## TRY IT
Render every line of the items below as a JSON list of strings, one string per line, omitting any blank lines.

****

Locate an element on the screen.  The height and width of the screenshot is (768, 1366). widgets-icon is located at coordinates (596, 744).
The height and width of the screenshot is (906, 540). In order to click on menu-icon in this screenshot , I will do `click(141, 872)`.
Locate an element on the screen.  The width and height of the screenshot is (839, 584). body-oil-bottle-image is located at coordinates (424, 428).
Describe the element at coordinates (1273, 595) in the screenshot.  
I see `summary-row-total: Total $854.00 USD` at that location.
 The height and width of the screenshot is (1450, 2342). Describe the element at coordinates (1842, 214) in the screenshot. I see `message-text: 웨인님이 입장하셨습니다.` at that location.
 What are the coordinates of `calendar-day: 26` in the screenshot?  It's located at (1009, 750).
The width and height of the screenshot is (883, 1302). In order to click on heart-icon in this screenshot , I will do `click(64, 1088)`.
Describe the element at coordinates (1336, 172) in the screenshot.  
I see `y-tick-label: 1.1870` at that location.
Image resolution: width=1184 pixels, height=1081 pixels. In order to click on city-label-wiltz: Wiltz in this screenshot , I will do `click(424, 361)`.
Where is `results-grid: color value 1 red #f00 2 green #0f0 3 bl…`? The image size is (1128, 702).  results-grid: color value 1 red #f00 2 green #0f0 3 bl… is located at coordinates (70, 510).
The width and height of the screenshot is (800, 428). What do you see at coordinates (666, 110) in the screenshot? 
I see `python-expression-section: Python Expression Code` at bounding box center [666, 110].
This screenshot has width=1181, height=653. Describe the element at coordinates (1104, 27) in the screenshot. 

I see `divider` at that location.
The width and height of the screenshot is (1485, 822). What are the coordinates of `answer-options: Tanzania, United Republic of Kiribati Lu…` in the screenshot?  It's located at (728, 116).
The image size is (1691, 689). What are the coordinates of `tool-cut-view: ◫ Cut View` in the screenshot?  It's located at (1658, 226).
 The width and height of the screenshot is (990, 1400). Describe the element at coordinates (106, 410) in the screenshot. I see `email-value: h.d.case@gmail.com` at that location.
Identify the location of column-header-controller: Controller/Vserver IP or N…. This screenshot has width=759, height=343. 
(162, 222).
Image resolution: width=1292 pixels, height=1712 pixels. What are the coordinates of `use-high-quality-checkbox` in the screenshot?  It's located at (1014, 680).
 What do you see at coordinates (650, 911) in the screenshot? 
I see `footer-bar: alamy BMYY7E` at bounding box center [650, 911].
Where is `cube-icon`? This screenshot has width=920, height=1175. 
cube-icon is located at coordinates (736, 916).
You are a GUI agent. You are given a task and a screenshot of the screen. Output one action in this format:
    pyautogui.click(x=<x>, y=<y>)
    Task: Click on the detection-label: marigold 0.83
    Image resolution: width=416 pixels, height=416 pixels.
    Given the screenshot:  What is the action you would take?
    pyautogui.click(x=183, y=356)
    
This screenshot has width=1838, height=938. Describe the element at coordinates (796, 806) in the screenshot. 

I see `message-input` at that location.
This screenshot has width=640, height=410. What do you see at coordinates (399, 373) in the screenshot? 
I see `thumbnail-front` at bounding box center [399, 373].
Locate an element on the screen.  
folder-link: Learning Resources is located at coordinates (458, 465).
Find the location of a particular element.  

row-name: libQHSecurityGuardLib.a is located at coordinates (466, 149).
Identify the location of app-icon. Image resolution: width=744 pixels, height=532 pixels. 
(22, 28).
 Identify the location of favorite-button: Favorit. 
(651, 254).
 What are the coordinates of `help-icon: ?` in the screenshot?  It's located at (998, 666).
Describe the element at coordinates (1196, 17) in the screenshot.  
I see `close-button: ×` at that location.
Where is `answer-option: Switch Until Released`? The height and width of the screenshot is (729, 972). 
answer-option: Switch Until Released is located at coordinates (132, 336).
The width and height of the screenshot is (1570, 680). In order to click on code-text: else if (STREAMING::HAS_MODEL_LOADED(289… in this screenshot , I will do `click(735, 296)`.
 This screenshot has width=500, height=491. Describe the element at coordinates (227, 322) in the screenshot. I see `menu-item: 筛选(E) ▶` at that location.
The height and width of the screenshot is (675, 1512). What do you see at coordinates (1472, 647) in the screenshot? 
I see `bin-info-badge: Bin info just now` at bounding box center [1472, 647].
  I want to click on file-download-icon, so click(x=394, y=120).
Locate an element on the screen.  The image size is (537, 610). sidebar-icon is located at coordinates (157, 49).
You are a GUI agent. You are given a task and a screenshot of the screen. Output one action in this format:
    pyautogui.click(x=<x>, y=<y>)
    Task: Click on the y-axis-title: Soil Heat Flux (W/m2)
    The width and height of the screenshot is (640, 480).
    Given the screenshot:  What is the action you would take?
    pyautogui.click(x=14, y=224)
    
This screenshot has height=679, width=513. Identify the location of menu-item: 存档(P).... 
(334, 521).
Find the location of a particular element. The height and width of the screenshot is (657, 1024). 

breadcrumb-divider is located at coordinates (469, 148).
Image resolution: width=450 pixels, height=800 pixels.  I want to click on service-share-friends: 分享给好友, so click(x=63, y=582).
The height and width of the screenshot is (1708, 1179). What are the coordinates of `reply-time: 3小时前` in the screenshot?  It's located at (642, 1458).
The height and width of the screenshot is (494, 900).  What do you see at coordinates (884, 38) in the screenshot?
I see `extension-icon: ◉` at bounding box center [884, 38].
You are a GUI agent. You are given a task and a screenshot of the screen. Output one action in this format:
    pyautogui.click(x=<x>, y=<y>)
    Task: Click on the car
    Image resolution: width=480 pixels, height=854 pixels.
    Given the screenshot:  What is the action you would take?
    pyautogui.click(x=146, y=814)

****

## RESPONSE
[
  "Locate an element on the screen.  The height and width of the screenshot is (768, 1366). widgets-icon is located at coordinates (596, 744).",
  "The height and width of the screenshot is (906, 540). In order to click on menu-icon in this screenshot , I will do `click(141, 872)`.",
  "Locate an element on the screen.  The width and height of the screenshot is (839, 584). body-oil-bottle-image is located at coordinates (424, 428).",
  "Describe the element at coordinates (1273, 595) in the screenshot.  ",
  "I see `summary-row-total: Total $854.00 USD` at that location.",
  " The height and width of the screenshot is (1450, 2342). Describe the element at coordinates (1842, 214) in the screenshot. I see `message-text: 웨인님이 입장하셨습니다.` at that location.",
  " What are the coordinates of `calendar-day: 26` in the screenshot?  It's located at (1009, 750).",
  "The width and height of the screenshot is (883, 1302). In order to click on heart-icon in this screenshot , I will do `click(64, 1088)`.",
  "Describe the element at coordinates (1336, 172) in the screenshot.  ",
  "I see `y-tick-label: 1.1870` at that location.",
  "Image resolution: width=1184 pixels, height=1081 pixels. In order to click on city-label-wiltz: Wiltz in this screenshot , I will do `click(424, 361)`.",
  "Where is `results-grid: color value 1 red #f00 2 green #0f0 3 bl…`? The image size is (1128, 702).  results-grid: color value 1 red #f00 2 green #0f0 3 bl… is located at coordinates (70, 510).",
  "The width and height of the screenshot is (800, 428). What do you see at coordinates (666, 110) in the screenshot? ",
  "I see `python-expression-section: Python Expression Code` at bounding box center [666, 110].",
  "This screenshot has width=1181, height=653. Describe the element at coordinates (1104, 27) in the screenshot. ",
  "I see `divider` at that location.",
  "The width and height of the screenshot is (1485, 822). What are the coordinates of `answer-options: Tanzania, United Republic of Kiribati Lu…` in the screenshot?  It's located at (728, 116).",
  "The image size is (1691, 689). What are the coordinates of `tool-cut-view: ◫ Cut View` in the screenshot?  It's located at (1658, 226).",
  " The width and height of the screenshot is (990, 1400). Describe the element at coordinates (106, 410) in the screenshot. I see `email-value: h.d.case@gmail.com` at that location.",
  "Identify the location of column-header-controller: Controller/Vserver IP or N…. This screenshot has width=759, height=343. ",
  "(162, 222).",
  "Image resolution: width=1292 pixels, height=1712 pixels. What are the coordinates of `use-high-quality-checkbox` in the screenshot?  It's located at (1014, 680).",
  " What do you see at coordinates (650, 911) in the screenshot? ",
  "I see `footer-bar: alamy BMYY7E` at bounding box center [650, 911].",
  "Where is `cube-icon`? This screenshot has width=920, height=1175. ",
  "cube-icon is located at coordinates (736, 916).",
  "You are a GUI agent. You are given a task and a screenshot of the screen. Output one action in this format:",
  "    pyautogui.click(x=<x>, y=<y>)",
  "    Task: Click on the detection-label: marigold 0.83",
  "    Image resolution: width=416 pixels, height=416 pixels.",
  "    Given the screenshot:  What is the action you would take?",
  "    pyautogui.click(x=183, y=356)",
  "This screenshot has width=1838, height=938. Describe the element at coordinates (796, 806) in the screenshot. ",
  "I see `message-input` at that location.",
  "This screenshot has width=640, height=410. What do you see at coordinates (399, 373) in the screenshot? ",
  "I see `thumbnail-front` at bounding box center [399, 373].",
  "Locate an element on the screen.  ",
  "folder-link: Learning Resources is located at coordinates (458, 465).",
  "Find the location of a particular element.  ",
  "row-name: libQHSecurityGuardLib.a is located at coordinates (466, 149).",
  "Identify the location of app-icon. Image resolution: width=744 pixels, height=532 pixels. ",
  "(22, 28).",
  " Identify the location of favorite-button: Favorit. ",
  "(651, 254).",
  " What are the coordinates of `help-icon: ?` in the screenshot?  It's located at (998, 666).",
  "Describe the element at coordinates (1196, 17) in the screenshot.  ",
  "I see `close-button: ×` at that location.",
  "Where is `answer-option: Switch Until Released`? The height and width of the screenshot is (729, 972). ",
  "answer-option: Switch Until Released is located at coordinates (132, 336).",
  "The width and height of the screenshot is (1570, 680). In order to click on code-text: else if (STREAMING::HAS_MODEL_LOADED(289… in this screenshot , I will do `click(735, 296)`.",
  " This screenshot has width=500, height=491. Describe the element at coordinates (227, 322) in the screenshot. I see `menu-item: 筛选(E) ▶` at that location.",
  "The height and width of the screenshot is (675, 1512). What do you see at coordinates (1472, 647) in the screenshot? ",
  "I see `bin-info-badge: Bin info just now` at bounding box center [1472, 647].",
  "  I want to click on file-download-icon, so click(x=394, y=120).",
  "Locate an element on the screen.  The image size is (537, 610). sidebar-icon is located at coordinates (157, 49).",
  "You are a GUI agent. You are given a task and a screenshot of the screen. Output one action in this format:",
  "    pyautogui.click(x=<x>, y=<y>)",
  "    Task: Click on the y-axis-title: Soil Heat Flux (W/m2)",
  "    The width and height of the screenshot is (640, 480).",
  "    Given the screenshot:  What is the action you would take?",
  "    pyautogui.click(x=14, y=224)",
  "This screenshot has height=679, width=513. Identify the location of menu-item: 存档(P).... ",
  "(334, 521).",
  "Find the location of a particular element. The height and width of the screenshot is (657, 1024). ",
  "breadcrumb-divider is located at coordinates (469, 148).",
  "Image resolution: width=450 pixels, height=800 pixels.  I want to click on service-share-friends: 分享给好友, so click(x=63, y=582).",
  "The height and width of the screenshot is (1708, 1179). What are the coordinates of `reply-time: 3小时前` in the screenshot?  It's located at (642, 1458).",
  "The height and width of the screenshot is (494, 900).  What do you see at coordinates (884, 38) in the screenshot?",
  "I see `extension-icon: ◉` at bounding box center [884, 38].",
  "You are a GUI agent. You are given a task and a screenshot of the screen. Output one action in this format:",
  "    pyautogui.click(x=<x>, y=<y>)",
  "    Task: Click on the car",
  "    Image resolution: width=480 pixels, height=854 pixels.",
  "    Given the screenshot:  What is the action you would take?",
  "    pyautogui.click(x=146, y=814)"
]